_WHAT IS EXPECTED_
All of the records must come back exactly. Please repeat them in full.

_GIVEN DATA_
——————————
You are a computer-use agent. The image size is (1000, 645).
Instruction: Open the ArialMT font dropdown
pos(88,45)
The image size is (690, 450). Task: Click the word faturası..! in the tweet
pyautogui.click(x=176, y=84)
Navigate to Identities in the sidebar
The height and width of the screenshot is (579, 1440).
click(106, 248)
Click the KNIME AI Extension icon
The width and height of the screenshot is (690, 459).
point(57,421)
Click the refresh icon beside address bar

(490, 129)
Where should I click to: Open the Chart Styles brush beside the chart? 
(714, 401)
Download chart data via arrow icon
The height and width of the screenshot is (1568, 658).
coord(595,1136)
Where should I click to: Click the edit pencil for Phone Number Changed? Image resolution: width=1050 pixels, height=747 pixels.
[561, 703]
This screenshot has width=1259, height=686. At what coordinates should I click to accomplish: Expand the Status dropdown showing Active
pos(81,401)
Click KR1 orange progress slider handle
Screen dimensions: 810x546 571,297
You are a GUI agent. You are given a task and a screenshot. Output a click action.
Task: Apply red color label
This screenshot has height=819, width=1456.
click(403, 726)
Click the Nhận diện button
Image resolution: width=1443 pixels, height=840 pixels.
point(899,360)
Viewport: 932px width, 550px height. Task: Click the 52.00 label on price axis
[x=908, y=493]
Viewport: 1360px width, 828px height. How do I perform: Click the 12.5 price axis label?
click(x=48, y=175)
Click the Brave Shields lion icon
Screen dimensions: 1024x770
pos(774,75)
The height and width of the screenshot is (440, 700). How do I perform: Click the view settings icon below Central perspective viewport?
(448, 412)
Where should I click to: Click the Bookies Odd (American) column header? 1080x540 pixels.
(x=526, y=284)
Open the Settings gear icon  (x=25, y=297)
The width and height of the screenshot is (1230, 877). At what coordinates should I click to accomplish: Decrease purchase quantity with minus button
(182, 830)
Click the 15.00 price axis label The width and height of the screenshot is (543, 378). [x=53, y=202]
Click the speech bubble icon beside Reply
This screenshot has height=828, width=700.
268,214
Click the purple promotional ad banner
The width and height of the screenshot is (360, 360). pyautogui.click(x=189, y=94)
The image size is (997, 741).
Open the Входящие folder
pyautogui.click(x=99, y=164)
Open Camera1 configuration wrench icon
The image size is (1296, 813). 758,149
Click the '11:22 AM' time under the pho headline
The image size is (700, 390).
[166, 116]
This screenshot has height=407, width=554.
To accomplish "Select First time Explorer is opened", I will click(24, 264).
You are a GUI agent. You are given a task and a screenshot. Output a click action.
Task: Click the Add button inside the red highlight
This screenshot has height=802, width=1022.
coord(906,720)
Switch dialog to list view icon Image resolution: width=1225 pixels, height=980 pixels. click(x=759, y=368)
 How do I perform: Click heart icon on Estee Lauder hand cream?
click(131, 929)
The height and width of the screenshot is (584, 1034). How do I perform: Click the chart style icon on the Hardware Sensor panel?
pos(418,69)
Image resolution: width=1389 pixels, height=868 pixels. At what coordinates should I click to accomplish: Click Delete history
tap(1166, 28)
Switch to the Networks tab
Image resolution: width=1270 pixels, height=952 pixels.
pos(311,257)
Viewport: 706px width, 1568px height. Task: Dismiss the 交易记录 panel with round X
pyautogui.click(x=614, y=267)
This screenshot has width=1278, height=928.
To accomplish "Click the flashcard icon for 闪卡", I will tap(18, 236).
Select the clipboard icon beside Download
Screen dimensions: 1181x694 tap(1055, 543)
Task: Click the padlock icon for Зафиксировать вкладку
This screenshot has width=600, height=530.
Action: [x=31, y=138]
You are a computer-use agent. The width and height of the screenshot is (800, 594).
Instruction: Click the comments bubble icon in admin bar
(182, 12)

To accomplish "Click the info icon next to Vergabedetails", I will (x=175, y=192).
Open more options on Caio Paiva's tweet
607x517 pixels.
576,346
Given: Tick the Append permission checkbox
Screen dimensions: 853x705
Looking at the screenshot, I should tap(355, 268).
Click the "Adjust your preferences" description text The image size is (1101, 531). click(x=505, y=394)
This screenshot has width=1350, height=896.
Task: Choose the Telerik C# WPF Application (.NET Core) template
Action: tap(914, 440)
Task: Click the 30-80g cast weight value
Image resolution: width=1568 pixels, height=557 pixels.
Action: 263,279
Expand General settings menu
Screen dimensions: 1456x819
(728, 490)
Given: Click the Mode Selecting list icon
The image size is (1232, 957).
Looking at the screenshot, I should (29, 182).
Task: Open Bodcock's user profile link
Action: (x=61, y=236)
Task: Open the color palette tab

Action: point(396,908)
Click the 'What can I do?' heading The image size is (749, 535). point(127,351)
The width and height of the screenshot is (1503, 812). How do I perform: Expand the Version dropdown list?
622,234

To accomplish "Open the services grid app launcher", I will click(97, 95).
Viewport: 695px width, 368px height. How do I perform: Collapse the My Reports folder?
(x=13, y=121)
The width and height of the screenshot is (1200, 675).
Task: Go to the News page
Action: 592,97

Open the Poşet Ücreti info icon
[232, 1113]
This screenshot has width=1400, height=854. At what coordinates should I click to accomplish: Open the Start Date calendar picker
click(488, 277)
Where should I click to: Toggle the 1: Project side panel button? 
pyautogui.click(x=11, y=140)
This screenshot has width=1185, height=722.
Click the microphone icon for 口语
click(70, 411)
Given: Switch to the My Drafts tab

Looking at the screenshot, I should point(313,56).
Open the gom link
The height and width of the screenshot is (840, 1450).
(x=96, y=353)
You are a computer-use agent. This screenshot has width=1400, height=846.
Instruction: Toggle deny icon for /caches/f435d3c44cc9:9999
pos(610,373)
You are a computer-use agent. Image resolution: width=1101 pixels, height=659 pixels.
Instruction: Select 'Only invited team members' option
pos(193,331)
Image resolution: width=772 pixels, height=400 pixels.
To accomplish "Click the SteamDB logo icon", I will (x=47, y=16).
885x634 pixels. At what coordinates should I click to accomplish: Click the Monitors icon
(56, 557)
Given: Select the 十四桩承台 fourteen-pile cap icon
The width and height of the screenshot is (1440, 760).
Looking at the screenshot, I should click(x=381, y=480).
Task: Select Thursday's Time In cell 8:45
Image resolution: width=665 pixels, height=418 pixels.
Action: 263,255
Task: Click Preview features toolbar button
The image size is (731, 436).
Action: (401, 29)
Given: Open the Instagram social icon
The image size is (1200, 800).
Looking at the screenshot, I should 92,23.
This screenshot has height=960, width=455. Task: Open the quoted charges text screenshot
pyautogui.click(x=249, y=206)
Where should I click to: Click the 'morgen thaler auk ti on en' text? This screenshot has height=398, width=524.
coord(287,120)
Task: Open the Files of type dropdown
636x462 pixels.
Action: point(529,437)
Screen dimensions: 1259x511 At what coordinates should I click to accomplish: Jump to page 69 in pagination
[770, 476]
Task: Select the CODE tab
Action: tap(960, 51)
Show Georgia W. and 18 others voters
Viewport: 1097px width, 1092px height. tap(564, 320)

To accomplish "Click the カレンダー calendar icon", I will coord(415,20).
——————————
_ANSWER SPACE_
You are a computer-use agent. The image size is (1000, 645).
Instruction: Open the ArialMT font dropdown
pos(88,45)
The image size is (690, 450). Task: Click the word faturası..! in the tweet
pyautogui.click(x=176, y=84)
Navigate to Identities in the sidebar
The height and width of the screenshot is (579, 1440).
click(106, 248)
Click the KNIME AI Extension icon
The width and height of the screenshot is (690, 459).
point(57,421)
Click the refresh icon beside address bar

(490, 129)
Where should I click to: Open the Chart Styles brush beside the chart? 
(714, 401)
Download chart data via arrow icon
The height and width of the screenshot is (1568, 658).
coord(595,1136)
Where should I click to: Click the edit pencil for Phone Number Changed? Image resolution: width=1050 pixels, height=747 pixels.
[561, 703]
This screenshot has width=1259, height=686. At what coordinates should I click to accomplish: Expand the Status dropdown showing Active
pos(81,401)
Click KR1 orange progress slider handle
Screen dimensions: 810x546 571,297
You are a GUI agent. You are given a task and a screenshot. Output a click action.
Task: Apply red color label
This screenshot has height=819, width=1456.
click(403, 726)
Click the Nhận diện button
Image resolution: width=1443 pixels, height=840 pixels.
point(899,360)
Viewport: 932px width, 550px height. Task: Click the 52.00 label on price axis
[x=908, y=493]
Viewport: 1360px width, 828px height. How do I perform: Click the 12.5 price axis label?
click(x=48, y=175)
Click the Brave Shields lion icon
Screen dimensions: 1024x770
pos(774,75)
The height and width of the screenshot is (440, 700). How do I perform: Click the view settings icon below Central perspective viewport?
(448, 412)
Where should I click to: Click the Bookies Odd (American) column header? 1080x540 pixels.
(x=526, y=284)
Open the Settings gear icon  (x=25, y=297)
The width and height of the screenshot is (1230, 877). At what coordinates should I click to accomplish: Decrease purchase quantity with minus button
(182, 830)
Click the 15.00 price axis label The width and height of the screenshot is (543, 378). [x=53, y=202]
Click the speech bubble icon beside Reply
This screenshot has height=828, width=700.
268,214
Click the purple promotional ad banner
The width and height of the screenshot is (360, 360). pyautogui.click(x=189, y=94)
The image size is (997, 741).
Open the Входящие folder
pyautogui.click(x=99, y=164)
Open Camera1 configuration wrench icon
The image size is (1296, 813). 758,149
Click the '11:22 AM' time under the pho headline
The image size is (700, 390).
[166, 116]
This screenshot has height=407, width=554.
To accomplish "Select First time Explorer is opened", I will click(24, 264).
You are a GUI agent. You are given a task and a screenshot. Output a click action.
Task: Click the Add button inside the red highlight
This screenshot has height=802, width=1022.
coord(906,720)
Switch dialog to list view icon Image resolution: width=1225 pixels, height=980 pixels. click(x=759, y=368)
 How do I perform: Click heart icon on Estee Lauder hand cream?
click(131, 929)
The height and width of the screenshot is (584, 1034). How do I perform: Click the chart style icon on the Hardware Sensor panel?
pos(418,69)
Image resolution: width=1389 pixels, height=868 pixels. At what coordinates should I click to accomplish: Click Delete history
tap(1166, 28)
Switch to the Networks tab
Image resolution: width=1270 pixels, height=952 pixels.
pos(311,257)
Viewport: 706px width, 1568px height. Task: Dismiss the 交易记录 panel with round X
pyautogui.click(x=614, y=267)
This screenshot has width=1278, height=928.
To accomplish "Click the flashcard icon for 闪卡", I will tap(18, 236).
Select the clipboard icon beside Download
Screen dimensions: 1181x694 tap(1055, 543)
Task: Click the padlock icon for Зафиксировать вкладку
This screenshot has width=600, height=530.
Action: [x=31, y=138]
You are a computer-use agent. The width and height of the screenshot is (800, 594).
Instruction: Click the comments bubble icon in admin bar
(182, 12)

To accomplish "Click the info icon next to Vergabedetails", I will (x=175, y=192).
Open more options on Caio Paiva's tweet
607x517 pixels.
576,346
Given: Tick the Append permission checkbox
Screen dimensions: 853x705
Looking at the screenshot, I should tap(355, 268).
Click the "Adjust your preferences" description text The image size is (1101, 531). click(x=505, y=394)
This screenshot has width=1350, height=896.
Task: Choose the Telerik C# WPF Application (.NET Core) template
Action: tap(914, 440)
Task: Click the 30-80g cast weight value
Image resolution: width=1568 pixels, height=557 pixels.
Action: 263,279
Expand General settings menu
Screen dimensions: 1456x819
(728, 490)
Given: Click the Mode Selecting list icon
The image size is (1232, 957).
Looking at the screenshot, I should (29, 182).
Task: Open Bodcock's user profile link
Action: (x=61, y=236)
Task: Open the color palette tab

Action: point(396,908)
Click the 'What can I do?' heading The image size is (749, 535). point(127,351)
The width and height of the screenshot is (1503, 812). How do I perform: Expand the Version dropdown list?
622,234

To accomplish "Open the services grid app launcher", I will click(97, 95).
Viewport: 695px width, 368px height. How do I perform: Collapse the My Reports folder?
(x=13, y=121)
The width and height of the screenshot is (1200, 675).
Task: Go to the News page
Action: 592,97

Open the Poşet Ücreti info icon
[232, 1113]
This screenshot has width=1400, height=854. At what coordinates should I click to accomplish: Open the Start Date calendar picker
click(488, 277)
Where should I click to: Toggle the 1: Project side panel button? 
pyautogui.click(x=11, y=140)
This screenshot has width=1185, height=722.
Click the microphone icon for 口语
click(70, 411)
Given: Switch to the My Drafts tab

Looking at the screenshot, I should point(313,56).
Open the gom link
The height and width of the screenshot is (840, 1450).
(x=96, y=353)
You are a computer-use agent. This screenshot has width=1400, height=846.
Instruction: Toggle deny icon for /caches/f435d3c44cc9:9999
pos(610,373)
You are a computer-use agent. Image resolution: width=1101 pixels, height=659 pixels.
Instruction: Select 'Only invited team members' option
pos(193,331)
Image resolution: width=772 pixels, height=400 pixels.
To accomplish "Click the SteamDB logo icon", I will (x=47, y=16).
885x634 pixels. At what coordinates should I click to accomplish: Click the Monitors icon
(56, 557)
Given: Select the 十四桩承台 fourteen-pile cap icon
The width and height of the screenshot is (1440, 760).
Looking at the screenshot, I should click(x=381, y=480).
Task: Select Thursday's Time In cell 8:45
Image resolution: width=665 pixels, height=418 pixels.
Action: 263,255
Task: Click Preview features toolbar button
The image size is (731, 436).
Action: (401, 29)
Given: Open the Instagram social icon
The image size is (1200, 800).
Looking at the screenshot, I should 92,23.
This screenshot has height=960, width=455. Task: Open the quoted charges text screenshot
pyautogui.click(x=249, y=206)
Where should I click to: Click the 'morgen thaler auk ti on en' text? This screenshot has height=398, width=524.
coord(287,120)
Task: Open the Files of type dropdown
636x462 pixels.
Action: point(529,437)
Screen dimensions: 1259x511 At what coordinates should I click to accomplish: Jump to page 69 in pagination
[770, 476]
Task: Select the CODE tab
Action: tap(960, 51)
Show Georgia W. and 18 others voters
Viewport: 1097px width, 1092px height. tap(564, 320)

To accomplish "Click the カレンダー calendar icon", I will coord(415,20).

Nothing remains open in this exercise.